Create a moment in your presentation when you successfully deliver a shocking, impressive, or surprising moment that is so moving and memorable, it grabs the listener’s attention and is remembered long after the presentation is over. If you want to stand out in a sea of mediocre presentations, you must take emotional charge of your audience.


“Stick To The 18 Minute Rule”

According to Ted, eighteen minutes is the ideal length of time for a presentation. If you must create one that’s longer, build in soft breaks (stories, videos, demonstrations) every 10 minutes.

Researchers have discovered that “cognitive backlog,” too much information, prevents the successful transmission of ideas. Consider the following:

  • Listening is an exhaustive activity because the learner is continually adding material to be remembered later.
  • The longer the presentation, the more the listener has to organize, comprehend, and remember. The burden increases along with a listener’s anxiety.
  • The Law of Subtraction – Creativity thrives under intelligent constraints. Establishing a limit to your presentation provides a framework for creativity to flourish.

When you give a simple explanation of a complex topic, you’ll be providing your audience the confidence to understand and follow your presentation. Albert Einstein once said, “If you can’t explain it simply, you don’t understand it well enough.” I agree with Albert on this one and would add “The Rule of Three” which states that – people can remember three pieces of information really well; add more items and retention falls off considerably.


“Create Visually Intriguing Imagery”

In presentation slides, use pictures instead of text whenever possible. Your audience is far more likely to recall information when it’s delivered in a combination of pictures and text.

Remember, the brain does not pay attention to boring things. The brain craves multi sensory experiences. According to research, information delivered (only) verbally was retained at dismal 10%. However, once a visual was introduced – retention rose to a respectful 65%. Consider the following:

  • Our brains our wired to process visual information – pictures very differently than text and sound.
  • Words are encoded verbally. Pictures are more richly stamped in our brains and easier to recall.

Deliver presentations with components that touch more than one of the senses: sight, sound, touch, taste, and smell. 
If you find yourself shackled to PowerPoint, remember to visualize your content first before dropping in slides. When possible, add images or include background pictures over pre-purposed pie charts, tables or graphs. I read this trick which does work: Use less than 40 words in the first 10 slides of your presentation. This will force you to think creatively about telling a memorable story.


“Stay In Your Lane”

This is a common and sometimes misused phrase that I have seen used in many different situations when it comes to self-help. In this case, we are referring to being authentic and true to yourself.

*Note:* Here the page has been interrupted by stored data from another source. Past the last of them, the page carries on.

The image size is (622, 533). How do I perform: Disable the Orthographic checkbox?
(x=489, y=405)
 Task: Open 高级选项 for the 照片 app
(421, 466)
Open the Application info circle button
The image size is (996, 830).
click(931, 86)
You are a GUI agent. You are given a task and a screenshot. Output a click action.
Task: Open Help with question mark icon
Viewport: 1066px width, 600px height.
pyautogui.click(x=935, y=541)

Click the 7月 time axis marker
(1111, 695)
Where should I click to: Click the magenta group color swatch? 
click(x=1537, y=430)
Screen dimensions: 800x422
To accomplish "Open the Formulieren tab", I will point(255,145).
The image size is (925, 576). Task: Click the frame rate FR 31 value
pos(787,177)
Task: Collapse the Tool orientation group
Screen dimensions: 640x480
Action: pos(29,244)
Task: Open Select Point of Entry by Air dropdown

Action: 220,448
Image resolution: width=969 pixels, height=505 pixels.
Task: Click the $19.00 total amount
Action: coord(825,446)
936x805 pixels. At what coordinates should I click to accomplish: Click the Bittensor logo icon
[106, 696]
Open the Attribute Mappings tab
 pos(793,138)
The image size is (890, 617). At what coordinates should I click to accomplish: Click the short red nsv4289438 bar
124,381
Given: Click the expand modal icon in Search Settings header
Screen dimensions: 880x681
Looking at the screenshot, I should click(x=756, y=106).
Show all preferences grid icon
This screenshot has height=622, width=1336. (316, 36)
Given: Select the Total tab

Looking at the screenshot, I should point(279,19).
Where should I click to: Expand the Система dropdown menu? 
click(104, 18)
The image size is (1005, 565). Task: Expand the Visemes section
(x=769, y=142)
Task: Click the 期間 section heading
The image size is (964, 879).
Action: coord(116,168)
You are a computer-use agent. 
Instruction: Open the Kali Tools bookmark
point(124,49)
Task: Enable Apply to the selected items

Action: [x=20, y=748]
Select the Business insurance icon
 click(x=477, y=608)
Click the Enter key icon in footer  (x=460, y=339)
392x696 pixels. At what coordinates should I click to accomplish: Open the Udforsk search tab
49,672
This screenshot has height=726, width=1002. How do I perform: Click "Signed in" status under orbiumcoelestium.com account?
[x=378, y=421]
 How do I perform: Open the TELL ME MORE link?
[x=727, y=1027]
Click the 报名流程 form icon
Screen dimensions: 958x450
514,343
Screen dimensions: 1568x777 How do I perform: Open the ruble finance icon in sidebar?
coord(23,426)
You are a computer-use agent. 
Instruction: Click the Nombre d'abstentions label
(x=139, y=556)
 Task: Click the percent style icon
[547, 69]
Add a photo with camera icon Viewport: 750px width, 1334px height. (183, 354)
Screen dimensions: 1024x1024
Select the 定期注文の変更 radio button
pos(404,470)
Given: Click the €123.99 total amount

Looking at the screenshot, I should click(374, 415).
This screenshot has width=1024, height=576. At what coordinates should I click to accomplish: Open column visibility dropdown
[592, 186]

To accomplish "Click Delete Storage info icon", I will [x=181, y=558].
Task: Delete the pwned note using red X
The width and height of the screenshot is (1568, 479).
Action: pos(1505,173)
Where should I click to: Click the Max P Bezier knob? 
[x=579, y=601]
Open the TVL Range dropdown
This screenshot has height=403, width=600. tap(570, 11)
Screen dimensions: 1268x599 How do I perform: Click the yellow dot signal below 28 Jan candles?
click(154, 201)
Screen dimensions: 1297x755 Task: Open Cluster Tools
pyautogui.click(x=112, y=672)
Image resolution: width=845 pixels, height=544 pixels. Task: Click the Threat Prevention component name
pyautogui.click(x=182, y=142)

Most people can spot a phony pretty quickly even if it’s not on the surface, our brains are hardwired to detect anomalies in our environment. If you try to be something or someone you’re not, you’ll fail to gain the trust of your audience. Consider the following:

  • To be an impressive public speaker, you have to believe in what you are saying.
  • Resist (outright) copying another Ted Talk presenter if it’s not true to you’re authentic self and beliefs. Said another way, your presentation should be an extension of both your mind and heart.

Be authentic, open, and transparent. 
You have to believe in what you are saying if you want to connect with your audience and have them believe in what you are saying.



Final thoughts:
The likelihood that you will soon be on the Ted Talk stage is slim but that shouldn’t stop you from mastering your own presentation skills and learn how to captivate your audience. The tips I’ve shared with you here can absolutely translate not only to your next workplace meeting but any time you have the opportunity to address any size of audience. The key is to prepare, prepare and prepare some more until you could present without any assistance from slides or note cards. I wholeheartedly believe that it begins with your passion both in what you do, why you do it and most importantly how you deliver it.

” An inspiring speaker should move his or her listeners to think differently about their lives or careers while a great speaker makes you want to be a better person.”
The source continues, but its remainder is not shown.